• TEXT PASSAGE:
■ ■ ■ ■ ■ ■ ■
Toshiba America Medical Systems will present ongoing developments in coincidence imaging at next month’s Society of Nuclear Medicine conference in Toronto. The Tustin, CA-based company will feature its Toshiba E.Cam attenuation correction and coincidence imaging programs, as well as coincidence images displayed on its UltraSPARC workstations.

Toshiba last year won rights to Siemens Medical Systems’ E.Cam, a variable-angle, dual-head gamma camera. Since the agreement, the company has emphasized its Sun Microsystems workstation technology as a point of distinction between its camera and the Siemens offering (SCAN 4/2/97). Adding E.Cam to its product line has enabled the company to participate in the cardiac and coincidence detection segments, said Dan Davis, manager of the company’s nuclear medicine business unit. Toshiba will display E.Cam at the SNM conference, as well as its single-head GCA 7100A, which also is based on the Ultra computer.
■ ■ ■ ■ ■ ■ ■
• RECORDS PROVIDED:
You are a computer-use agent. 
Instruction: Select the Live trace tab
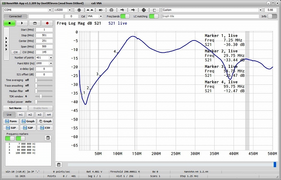9,115
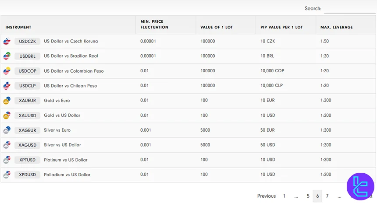Image resolution: width=377 pixels, height=203 pixels.
Task: Sort table by Instrument column header
Action: tap(18, 27)
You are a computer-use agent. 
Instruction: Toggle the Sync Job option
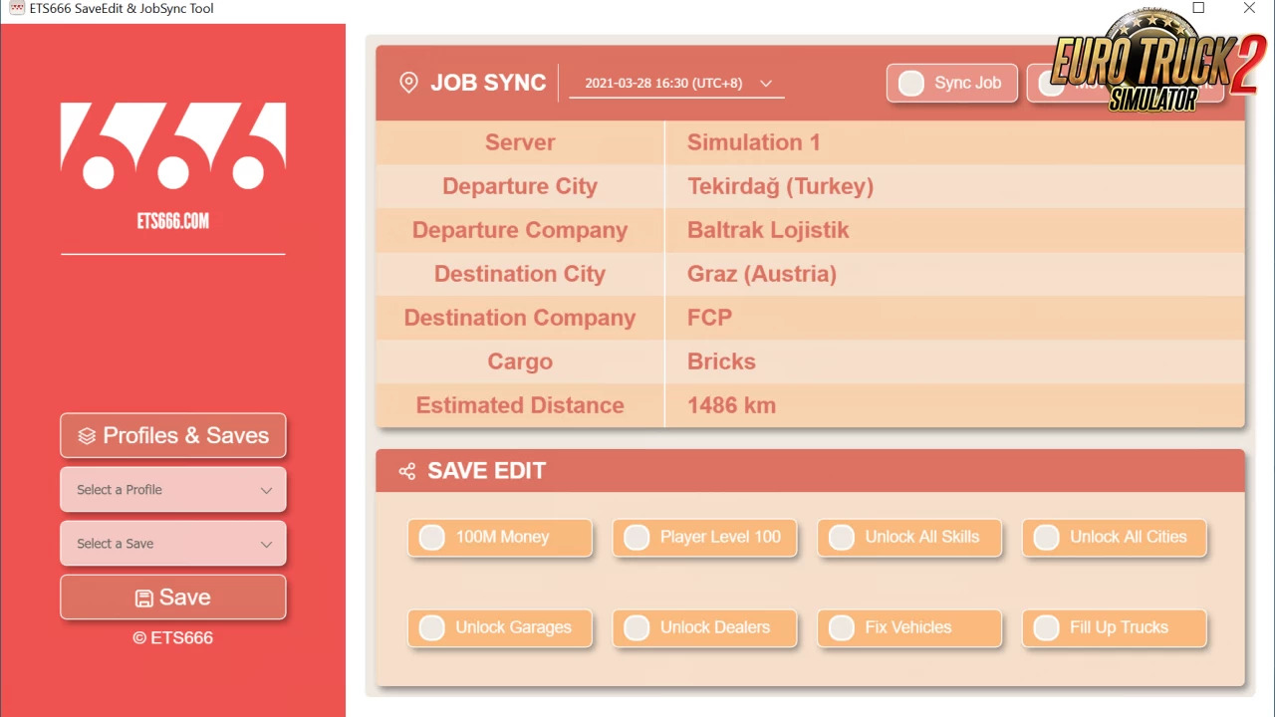pos(911,84)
■ ■ ■ ■ ■ ■ ■
• EXERCISE 1: In the passage about Toshiba's nuclear medicine plans, what kind of camera is E.Cam?
• EXERCISE 2: Carry on the passage about Toshiba's nuclear medicine plans from its last sentence.
You won't need the entries for any of this.

• RESPONSE AREA 1: A variable-angle, dual-head gamma camera.

• RESPONSE AREA 2:
At last year’s Radiological Society of North America meeting, Toshiba and Siemens announced the extension of their OEM agreement, taking the deal beyond basic E.Cam sales and adding development of coincidence detection imaging to the partnership. This year, Toshiba plans to offer coincidence-ready E.Cams to customers by mid-summer, with a coincidence software package to follow in the first quarter of 1999. The package will use iterative reconstruction algorithms to process images on Ultra workstations.

In other areas of its SNM booth, Toshiba will present work-in-progress techniques in image fusion, merging nuclear medicine images with CT and MRI scans to create one image that incorporates anatomical and physiological data. The company will also display teleradiology software and programs that translate data from cameras manufactured by other companies to Toshiba computers.